Środowisku zwiazane z SKM uważa, że prawdziwym powodem odwołania prezesa było przekonanie, że SKM, rozwijając sieć obsługiwanych połączeń, odbiera klientów, a tym samym wpływy spółce PKP Przewozy Regionalne. Pracownicy SKM obawiali się też, że ich spółka zostałaby zlikwidowana.
Przez wiele lat pociągi SKM kursowały na trasie z Gdańska do Wejherowa, obecnie trasa SKM przebiega z Lęborka do Tczewa i Elbląga, planuje się uruchomienie linii do Iławy.

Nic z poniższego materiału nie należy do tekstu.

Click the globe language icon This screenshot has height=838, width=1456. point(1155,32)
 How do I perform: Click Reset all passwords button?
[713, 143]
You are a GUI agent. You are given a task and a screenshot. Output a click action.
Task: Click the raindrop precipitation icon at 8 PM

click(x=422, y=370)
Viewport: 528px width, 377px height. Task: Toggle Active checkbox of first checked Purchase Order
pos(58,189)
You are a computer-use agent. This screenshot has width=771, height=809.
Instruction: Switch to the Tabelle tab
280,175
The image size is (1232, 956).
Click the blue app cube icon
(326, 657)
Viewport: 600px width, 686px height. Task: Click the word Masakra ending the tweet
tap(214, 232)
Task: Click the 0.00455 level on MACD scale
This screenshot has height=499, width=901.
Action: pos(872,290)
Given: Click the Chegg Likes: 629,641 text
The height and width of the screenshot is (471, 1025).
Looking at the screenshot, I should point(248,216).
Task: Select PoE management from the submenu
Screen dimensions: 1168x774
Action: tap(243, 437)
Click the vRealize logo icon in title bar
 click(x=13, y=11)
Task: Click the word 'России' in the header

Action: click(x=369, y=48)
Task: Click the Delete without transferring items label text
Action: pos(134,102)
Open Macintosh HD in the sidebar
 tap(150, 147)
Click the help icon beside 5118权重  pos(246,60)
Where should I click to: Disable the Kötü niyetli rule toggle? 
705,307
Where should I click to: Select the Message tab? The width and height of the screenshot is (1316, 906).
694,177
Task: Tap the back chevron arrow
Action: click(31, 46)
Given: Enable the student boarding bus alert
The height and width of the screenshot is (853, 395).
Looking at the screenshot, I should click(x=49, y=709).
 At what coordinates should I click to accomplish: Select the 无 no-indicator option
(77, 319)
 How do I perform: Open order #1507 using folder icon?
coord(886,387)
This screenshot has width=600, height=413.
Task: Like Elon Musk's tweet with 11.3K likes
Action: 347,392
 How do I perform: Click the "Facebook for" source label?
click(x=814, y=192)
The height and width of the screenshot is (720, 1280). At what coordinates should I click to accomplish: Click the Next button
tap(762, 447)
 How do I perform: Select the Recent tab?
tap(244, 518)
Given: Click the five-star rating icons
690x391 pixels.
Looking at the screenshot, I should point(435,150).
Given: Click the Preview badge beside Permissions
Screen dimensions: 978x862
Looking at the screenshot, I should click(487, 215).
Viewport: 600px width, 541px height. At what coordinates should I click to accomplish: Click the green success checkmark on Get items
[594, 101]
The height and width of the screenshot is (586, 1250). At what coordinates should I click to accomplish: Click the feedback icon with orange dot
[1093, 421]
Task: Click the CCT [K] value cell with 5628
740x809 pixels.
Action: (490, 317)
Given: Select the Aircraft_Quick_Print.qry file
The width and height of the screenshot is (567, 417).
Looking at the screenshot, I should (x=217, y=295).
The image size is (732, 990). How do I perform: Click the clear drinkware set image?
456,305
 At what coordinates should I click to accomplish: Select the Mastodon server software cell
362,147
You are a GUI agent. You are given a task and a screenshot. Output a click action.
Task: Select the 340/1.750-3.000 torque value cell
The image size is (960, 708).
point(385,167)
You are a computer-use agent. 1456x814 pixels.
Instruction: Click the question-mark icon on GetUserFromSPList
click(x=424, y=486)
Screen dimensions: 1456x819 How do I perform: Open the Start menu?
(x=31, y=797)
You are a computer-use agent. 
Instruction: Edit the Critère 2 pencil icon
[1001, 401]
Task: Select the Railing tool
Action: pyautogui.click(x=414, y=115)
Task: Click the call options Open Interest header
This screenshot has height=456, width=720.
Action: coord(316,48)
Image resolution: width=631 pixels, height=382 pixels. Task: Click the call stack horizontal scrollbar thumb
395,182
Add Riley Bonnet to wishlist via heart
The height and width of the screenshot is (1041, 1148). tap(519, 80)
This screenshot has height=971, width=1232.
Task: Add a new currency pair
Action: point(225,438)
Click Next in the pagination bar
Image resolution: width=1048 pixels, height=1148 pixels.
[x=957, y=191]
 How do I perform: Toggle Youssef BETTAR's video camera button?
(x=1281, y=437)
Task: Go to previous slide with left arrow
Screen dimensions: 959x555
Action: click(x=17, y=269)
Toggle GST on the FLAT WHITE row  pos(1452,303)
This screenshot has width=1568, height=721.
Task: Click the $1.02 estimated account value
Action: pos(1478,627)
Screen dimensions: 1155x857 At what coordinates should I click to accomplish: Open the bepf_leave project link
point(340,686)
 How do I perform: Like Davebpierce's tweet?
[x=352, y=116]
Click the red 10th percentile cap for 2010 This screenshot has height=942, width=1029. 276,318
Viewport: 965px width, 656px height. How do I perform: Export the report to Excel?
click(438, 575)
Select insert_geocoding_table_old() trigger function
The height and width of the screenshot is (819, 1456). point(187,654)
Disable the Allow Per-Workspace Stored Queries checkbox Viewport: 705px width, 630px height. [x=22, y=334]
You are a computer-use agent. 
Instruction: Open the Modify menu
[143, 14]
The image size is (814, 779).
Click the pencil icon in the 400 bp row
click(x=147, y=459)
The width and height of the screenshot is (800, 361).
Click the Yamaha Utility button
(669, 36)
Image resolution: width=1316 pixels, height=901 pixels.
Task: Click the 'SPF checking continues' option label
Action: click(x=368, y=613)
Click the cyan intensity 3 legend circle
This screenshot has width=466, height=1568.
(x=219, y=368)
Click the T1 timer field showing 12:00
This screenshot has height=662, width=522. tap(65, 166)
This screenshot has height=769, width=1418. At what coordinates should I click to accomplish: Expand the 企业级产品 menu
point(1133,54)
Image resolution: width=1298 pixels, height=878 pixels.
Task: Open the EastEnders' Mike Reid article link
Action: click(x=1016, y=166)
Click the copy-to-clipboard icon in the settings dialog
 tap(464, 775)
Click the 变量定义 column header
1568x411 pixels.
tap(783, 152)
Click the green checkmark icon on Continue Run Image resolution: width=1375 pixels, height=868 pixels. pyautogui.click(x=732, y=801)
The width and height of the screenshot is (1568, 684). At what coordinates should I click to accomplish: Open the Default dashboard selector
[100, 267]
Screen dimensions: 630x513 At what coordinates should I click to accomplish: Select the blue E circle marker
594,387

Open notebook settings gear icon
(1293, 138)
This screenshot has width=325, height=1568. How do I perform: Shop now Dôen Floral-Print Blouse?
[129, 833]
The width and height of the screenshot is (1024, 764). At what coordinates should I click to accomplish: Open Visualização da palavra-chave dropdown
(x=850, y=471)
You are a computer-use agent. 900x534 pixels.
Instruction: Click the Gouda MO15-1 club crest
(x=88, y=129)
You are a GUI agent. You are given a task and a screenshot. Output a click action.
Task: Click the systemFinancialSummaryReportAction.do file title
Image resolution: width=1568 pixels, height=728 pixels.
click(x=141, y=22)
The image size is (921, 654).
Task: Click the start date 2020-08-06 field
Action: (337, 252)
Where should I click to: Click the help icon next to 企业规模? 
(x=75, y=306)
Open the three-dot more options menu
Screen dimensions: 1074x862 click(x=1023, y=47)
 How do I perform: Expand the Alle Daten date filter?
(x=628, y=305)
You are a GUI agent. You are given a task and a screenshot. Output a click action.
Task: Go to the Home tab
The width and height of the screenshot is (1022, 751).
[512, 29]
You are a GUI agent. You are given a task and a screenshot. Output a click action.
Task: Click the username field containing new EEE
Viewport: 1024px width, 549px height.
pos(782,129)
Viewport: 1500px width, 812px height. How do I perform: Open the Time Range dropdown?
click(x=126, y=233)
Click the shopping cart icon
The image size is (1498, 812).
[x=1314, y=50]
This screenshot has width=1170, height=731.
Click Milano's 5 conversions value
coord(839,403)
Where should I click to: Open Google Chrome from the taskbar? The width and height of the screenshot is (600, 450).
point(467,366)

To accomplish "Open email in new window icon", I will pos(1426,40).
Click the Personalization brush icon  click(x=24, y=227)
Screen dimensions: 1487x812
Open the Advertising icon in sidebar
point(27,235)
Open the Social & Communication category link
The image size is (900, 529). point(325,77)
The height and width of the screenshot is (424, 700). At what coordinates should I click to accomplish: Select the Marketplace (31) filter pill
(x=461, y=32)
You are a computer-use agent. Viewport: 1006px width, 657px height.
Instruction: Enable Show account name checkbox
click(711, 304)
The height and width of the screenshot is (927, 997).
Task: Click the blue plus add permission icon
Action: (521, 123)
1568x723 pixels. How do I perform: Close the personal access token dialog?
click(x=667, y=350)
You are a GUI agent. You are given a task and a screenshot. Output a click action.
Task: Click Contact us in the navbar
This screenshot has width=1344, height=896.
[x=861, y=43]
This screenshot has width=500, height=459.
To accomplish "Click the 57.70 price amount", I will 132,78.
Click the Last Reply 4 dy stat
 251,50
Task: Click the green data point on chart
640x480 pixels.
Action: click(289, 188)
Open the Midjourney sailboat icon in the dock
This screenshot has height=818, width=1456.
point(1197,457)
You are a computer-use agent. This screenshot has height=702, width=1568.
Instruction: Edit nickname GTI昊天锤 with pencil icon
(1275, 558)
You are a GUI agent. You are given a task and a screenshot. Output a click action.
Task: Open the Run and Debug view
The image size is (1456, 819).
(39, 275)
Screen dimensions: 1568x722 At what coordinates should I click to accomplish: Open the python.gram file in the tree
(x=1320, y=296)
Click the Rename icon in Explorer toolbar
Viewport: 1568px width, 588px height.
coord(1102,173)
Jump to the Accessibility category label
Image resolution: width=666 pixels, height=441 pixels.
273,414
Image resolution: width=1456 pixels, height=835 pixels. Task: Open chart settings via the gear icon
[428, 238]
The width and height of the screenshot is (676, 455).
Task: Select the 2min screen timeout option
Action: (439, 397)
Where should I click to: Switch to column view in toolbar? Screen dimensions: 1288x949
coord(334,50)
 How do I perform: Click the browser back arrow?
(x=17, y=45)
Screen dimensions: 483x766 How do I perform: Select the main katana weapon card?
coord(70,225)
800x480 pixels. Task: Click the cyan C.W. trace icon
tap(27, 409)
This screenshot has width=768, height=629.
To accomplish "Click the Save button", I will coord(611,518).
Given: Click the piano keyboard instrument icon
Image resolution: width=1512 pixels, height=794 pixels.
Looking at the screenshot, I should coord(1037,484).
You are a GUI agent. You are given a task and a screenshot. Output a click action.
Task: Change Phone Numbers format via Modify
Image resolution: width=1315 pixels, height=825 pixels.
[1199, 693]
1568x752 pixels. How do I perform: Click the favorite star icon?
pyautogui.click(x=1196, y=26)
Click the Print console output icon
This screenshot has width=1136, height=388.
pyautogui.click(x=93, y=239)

Były rzecznik spółki PKP S.A. Jacek Prześluga (od 26 stycznia pełni funkcję rzecznika spółki Intercity) powiedział w rozmowie z PAP, że nie będzie komentował nie potwierdzonych informacji rozpowszechnianych przez związkowców. Nic się nie dzieje, przynajmniej według mojego przekonania - dodał.